Many known SOX2-OCT4 target sites comprise a composite SOX-Octamer (OCT) motif, consisting of a 5′-SOX motif followed by a 3′ OCT site , , . Therefore, we further analyzed the configuration of the SOX2 and OCT motifs by directly inspecting the sequence within the co-occupied regions. SOX-OCT composite motifs can exist in several configurations that were previously termed “canonical”, “order”, “diverging”, and “converging”  (Figure 5C). Interestingly, these configurations were shown to determine which combinations of SOX and POU factors could co-occupy a given site. Surprisingly, we observed that the canonical orientation with a 1 bp overlap between the native TRANSFAC motifs was the most highly represented configuration in both SOX2-OCT4 co-bound regions in ESCs (~23% of motif pairs) and SOX2 and BRN2 co-bound regions in NPCs (~21% of motif pairs) (Figure 5C). For example, at a locus on chromosome 2 distal to Chd6, SOX2-OCT4 occupied a canonical motif with a 1 bp overlap in ESCs, and SOX2-BRN2 occupied the same site in NPCs (Figure 5D).

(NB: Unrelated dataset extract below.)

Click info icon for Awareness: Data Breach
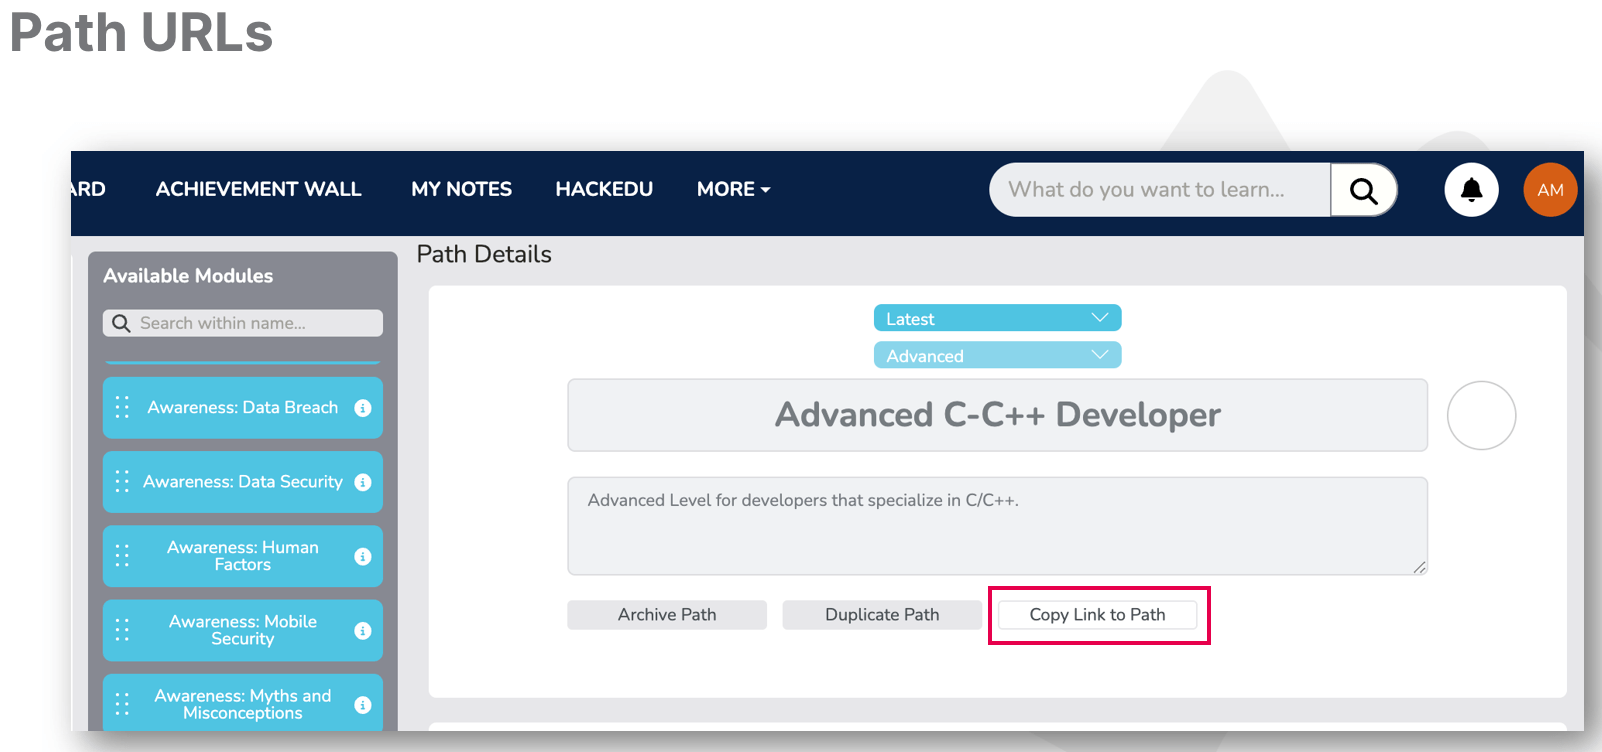The image size is (1602, 752). 363,408
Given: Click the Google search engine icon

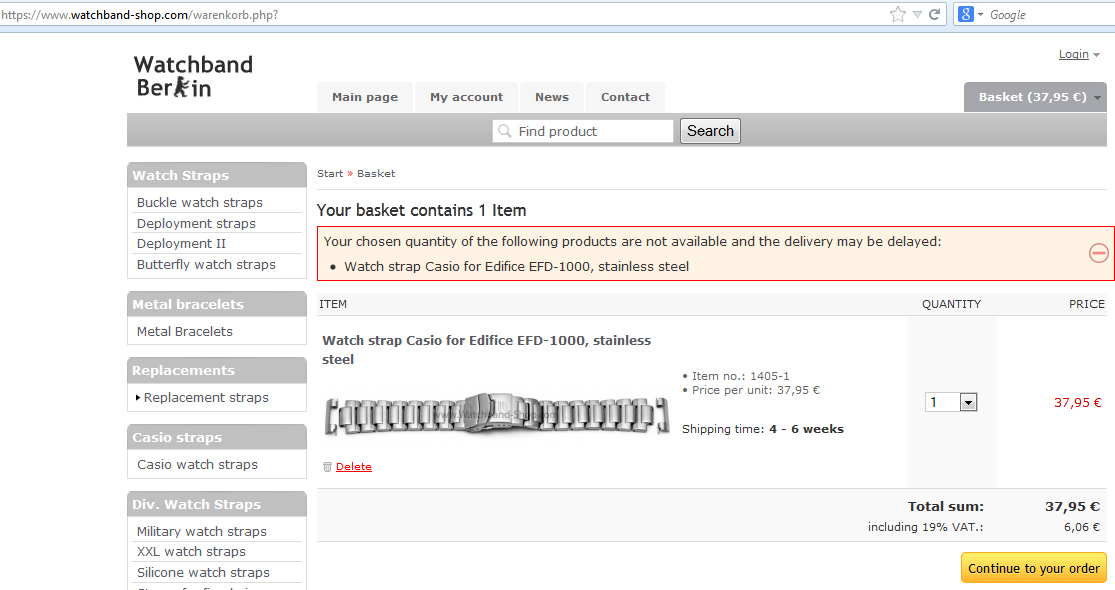Looking at the screenshot, I should 966,15.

Thus, SOX2-OCT4 and SOX2-BRN2 prefer the same composite SOX-OCT motif at genomic targets in ESCs and NPCs.
Combinatorial interactions among transcription factors are important for driving specific transcriptional responses –. In ESCs, SOX2 and OCT4 are known to co-occupy genomic sites with a cohort of other transcription factors, including NANOG, SALL4, and TCF7L1 –, –. Thus, we sought to identify additional transcription factors that may interact with SOX2 and BRN2 in NPCs. To this end, we analyzed SOX2-BRN2 bound regions for enrichment of known transcription factor motifs (Table S10). To discover factors that may function specifically with SOX2 and BRN2 in NPCs, we contrasted these motifs with those that were enriched in SOX2-OCT4 co-bound regions. Notably, the enriched motifs in SOX2-BRN2 regions corresponded to transcription factors that were highly expressed in NPCs relative to ESCs (Monte Carlo analysis, p-value=0.03, Materials and Methods) (Figure 6A). For example, NF-I motifs were highly enriched in SOX2-BRN2 regions in NPCs and family members such as NF-Ia, NF-Ib, and NF-Ix were expressed at significantly higher level in NPCs than ESCs (Table S10). NF-I factors have known roles in central nervous system formation and in NPC function . Motifs associated with the RFX family were also enriched in SOX2-BRN2 regions (Table S10). RFX family members play essential roles in early nervous system patterning , . While Rfx3, Rfx4, and Rfx7 were expressed at significantly higher levels in NPCs, Rfx2 expression was higher in ESCs (Table S10). Interestingly, a recent proteomic study identified RFX3 and NF-IB as putative SOX2 interaction partners in NPCs . Thus, our analysis has identified additional transcription factors that may regulate specialized gene networks with SOX2 and POU factors in ESCs and NPCs.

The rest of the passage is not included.